> **Selected excerpt**

────────

RIO DE JANEIRO (AFP) - Pollution in the Olympic rowing lagoon in Rio de Janeiro was not responsible for illness among US athletes at an Olympic warm-up last weekend, Brazilian organisers said Tuesday.
"There is absolutely no evidence to link the water quality and the illnesses," Philip Wilkinson, a spokesman for the Rio2016 organizing committee, said.
USRowing said four coaches and 11 athletes from an approximately 70-strong US team got ill during the weekend's world junior championships, which were held as a test event ahead of the Summer Games in 12 months.
The lagoon has previously been criticised over its pollution levels, but Olympic organisers say the waters were clean enough for the competition, while USRowing also said it had no proof that the lagoon, located in the heart of the city, was to blame.
"It would be easy but irresponsible for us to immediately assume that the rowing course is the main or sole point of exposure that caused the illnesses," Glenn Merry, the CEO of USRowing, said in an email.

────────

> **Directions**
1 - Answer these questions from the news report on the Rio rowing lagoon:
(a) Who is the spokesman for the Rio2016 organizing committee?
(b) How many coaches and how many athletes got ill?
(c) Who is the CEO of USRowing?
2 - Translate this sentence from the news report on the Rio rowing lagoon into Spanish: "There is absolutely no evidence to link the water quality and the illnesses," Philip Wilkinson, a spokesman for the Rio2016 organizing committee, said.

> **Data excerpts**

────────

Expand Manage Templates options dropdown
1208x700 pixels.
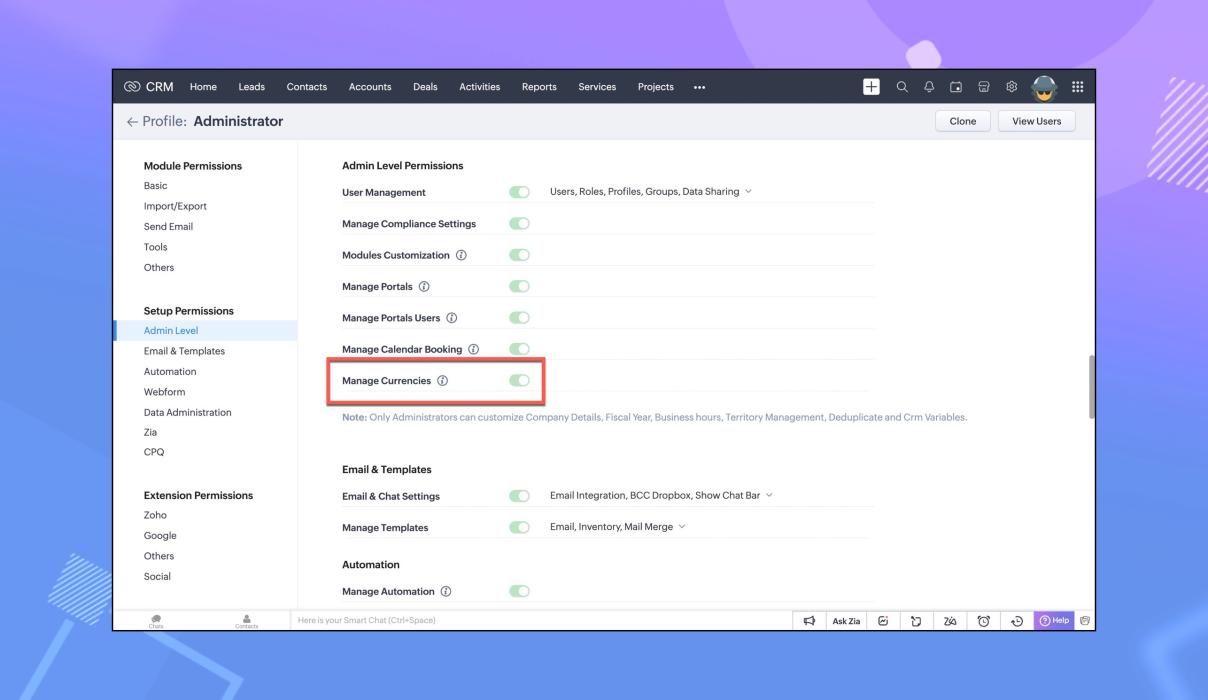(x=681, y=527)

────────

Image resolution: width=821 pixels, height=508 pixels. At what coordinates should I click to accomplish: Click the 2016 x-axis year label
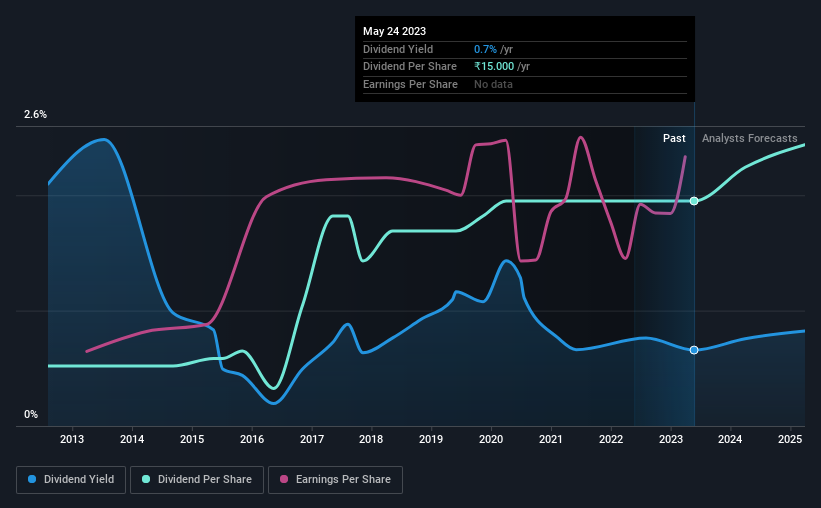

────────

> **Exercise results**
1 -
(a) Philip Wilkinson
(b) Four coaches and 11 athletes
(c) Glenn Merry

2 - "No hay absolutamente ninguna prueba que relacione la calidad del agua con las enfermedades", dijo Philip Wilkinson, portavoz del comité organizador de Rio2016.